After her run, she grabs books and note cards and climbs into her ice bath and studies. Finishing up the last problems on her AP Calculus homework, she checks the time to see if she has enough time to squeeze in for studying for the ACT.

Preparing for both the ACT and SAT through intensive studying with teachers from every subject covered on both tests, junior Taylor Machette studies for the highest scores possible.

The abrupt change to the SAT test took the staff and students of Stockbridge High School by surprise.

“We have been preparing for the ACT test, and it catches us off guard all of a sudden now that we have to take a test that we are not prepared for,” said sophomore Crystal Gallup.

Although this is such a huge shift in the education system, schools had minimal to no say for deciding what would be more beneficial to Michigan’s students.

“It is frustrating that the test got switched with so little input from educational professionals,” said principal Richard Cook.

It is frustrating that the test got switched with so little input from educational professionals,”

— Richard Cook

Colleges are having to make adjustments as well to this new test.

Central Michigan University’s assistant admissions director Krista Zeig said, “A lot of colleges aren’t familiar with the SAT and how to properly assess it. We will evaluate the scores the same, but if you take both the SAT and ACT we will accept the highest score, so it would be beneficial to take both tests.”

The contract for the ACT test was up and the Michigan Department of Education (MDE) evaluated various bids.

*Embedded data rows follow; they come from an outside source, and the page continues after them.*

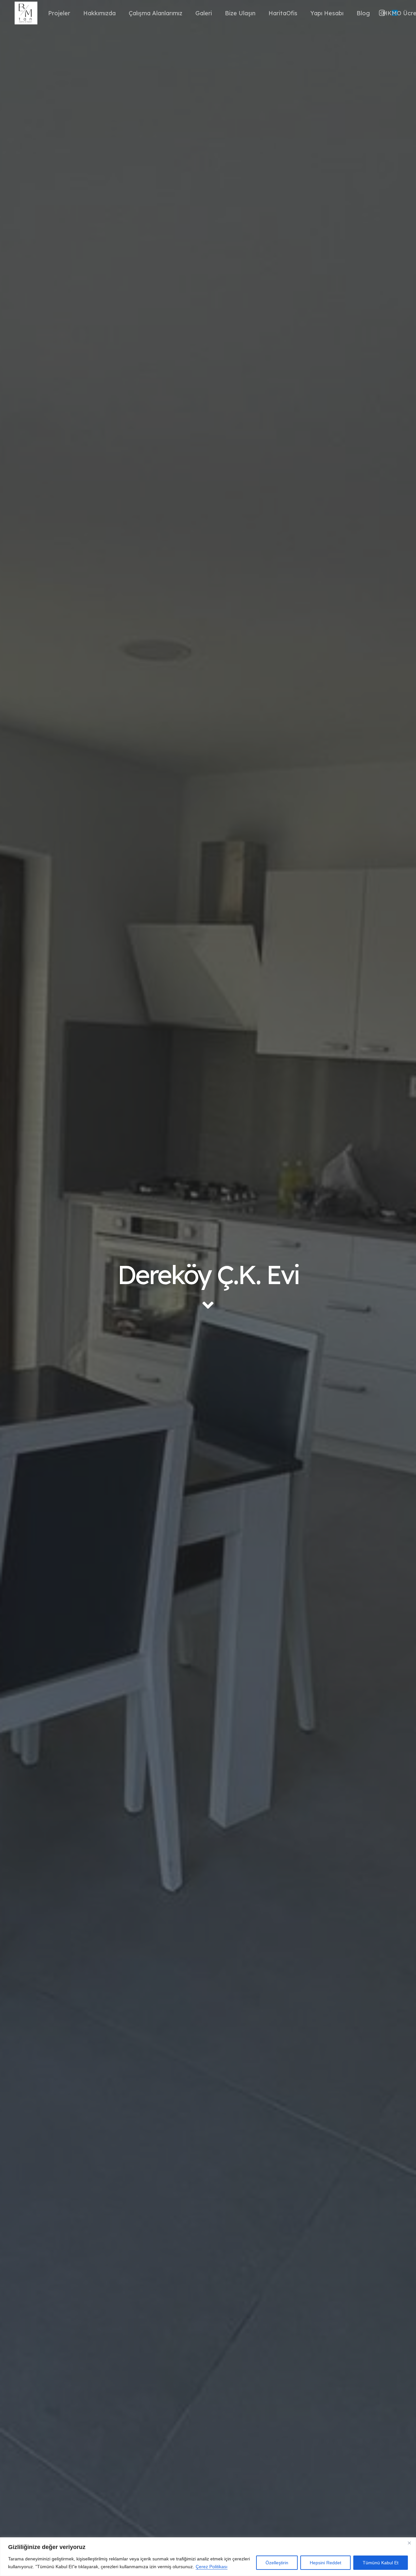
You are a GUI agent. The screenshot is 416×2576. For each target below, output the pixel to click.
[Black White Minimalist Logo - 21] (26, 13)
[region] (208, 2556)
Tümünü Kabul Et (380, 2562)
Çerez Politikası (212, 2566)
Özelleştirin (277, 2562)
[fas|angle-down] (208, 1305)
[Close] (409, 2543)
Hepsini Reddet (325, 2562)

The College Board won the three year bid contract, according to the press release by the MDE. The SAT test is a college admission test that analyzes what students know and determines
if they can implement gained knowledge was proposed by the College Board.

“The College Board’s SAT test is respected and used around the country and Michigan high schools work with them now through their Advanced Placement program that helps students earn college credits while in high school,” said state Superintendent Mike Flanagan.

The College Board proposed a three year contract bid that was $15.4 million less than the next bidder, the ACT, and will provide all schools with test prep materials and training for staff.

The redesigned SAT for 2016 will parallel the content to the education standards of the Common Core standards that Michigan has adopted.

“Our curriculum will shift to an SAT focus rather than an ACT focus, said Cook. “They are both driven by the Common Core and both are attempting to assess Michigan education standards which are Common
Core based.”

Cook plans to continue to offer practice opportunities for the SAT like he did for the ACT. Machette will stick to her study plan.

“I am confident in my skills and excited for my future,” said Machette.